## Exercise description
Leave out the pictures and copy every record exactly.
-- Data for processing follows --
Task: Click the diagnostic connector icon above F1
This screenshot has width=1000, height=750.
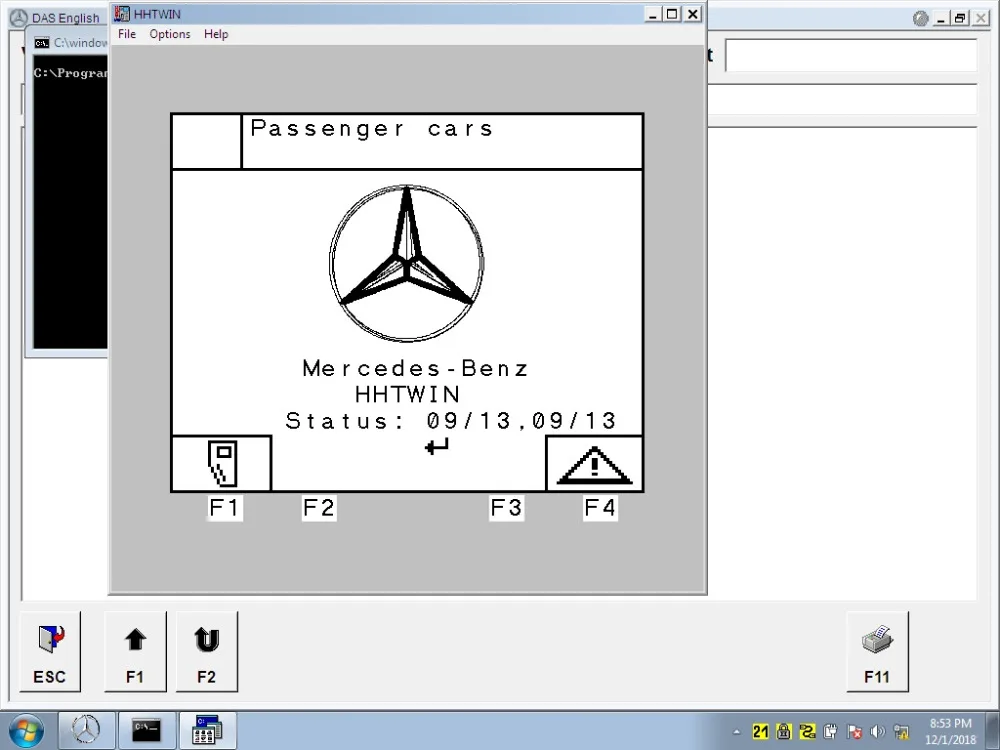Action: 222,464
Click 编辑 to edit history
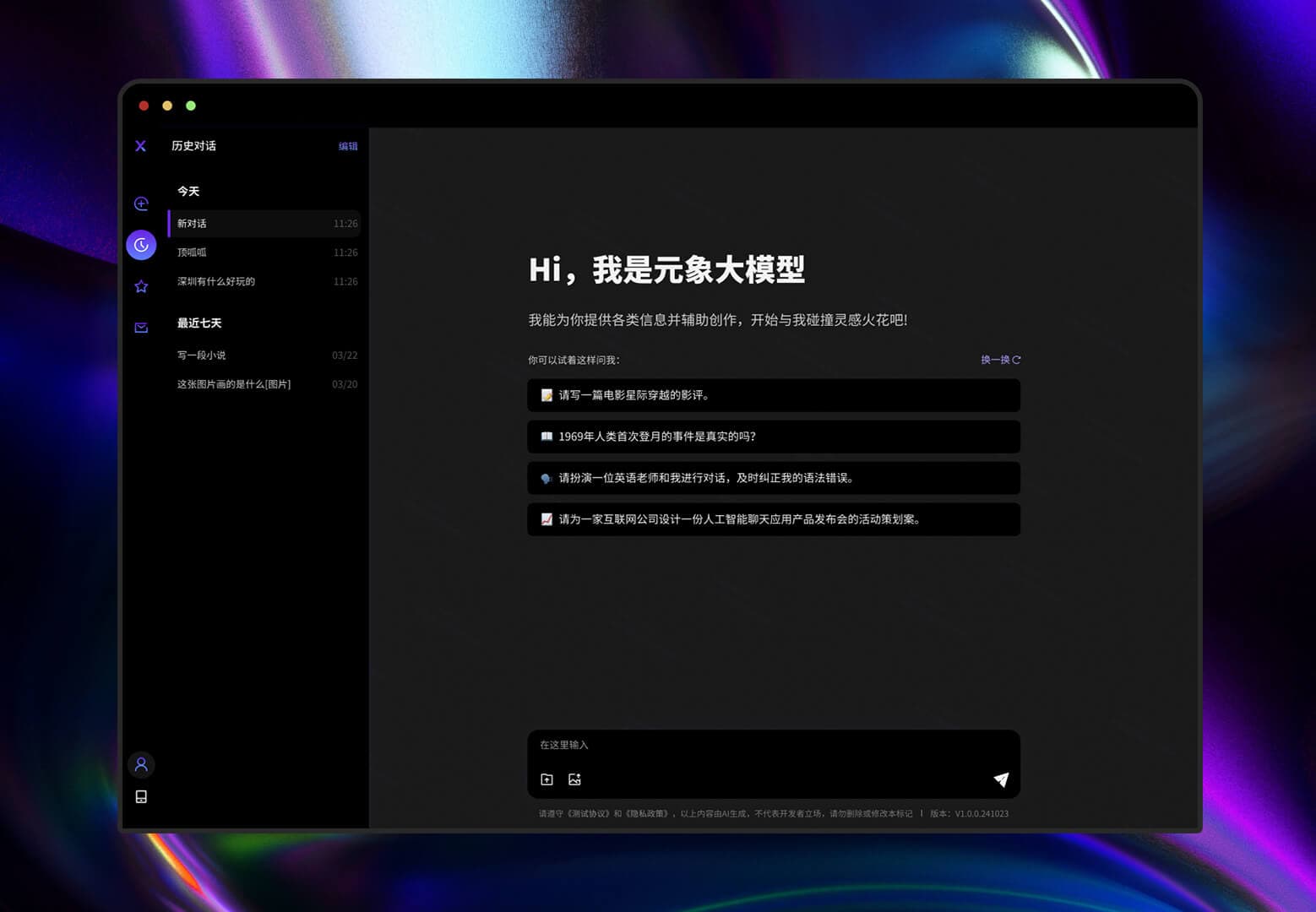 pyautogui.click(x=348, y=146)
-- Data for processing concluded --
## Answer for this exercise
Task: Click the diagnostic connector icon above F1
This screenshot has width=1000, height=750.
Action: 222,464
Click 编辑 to edit history
 pyautogui.click(x=348, y=146)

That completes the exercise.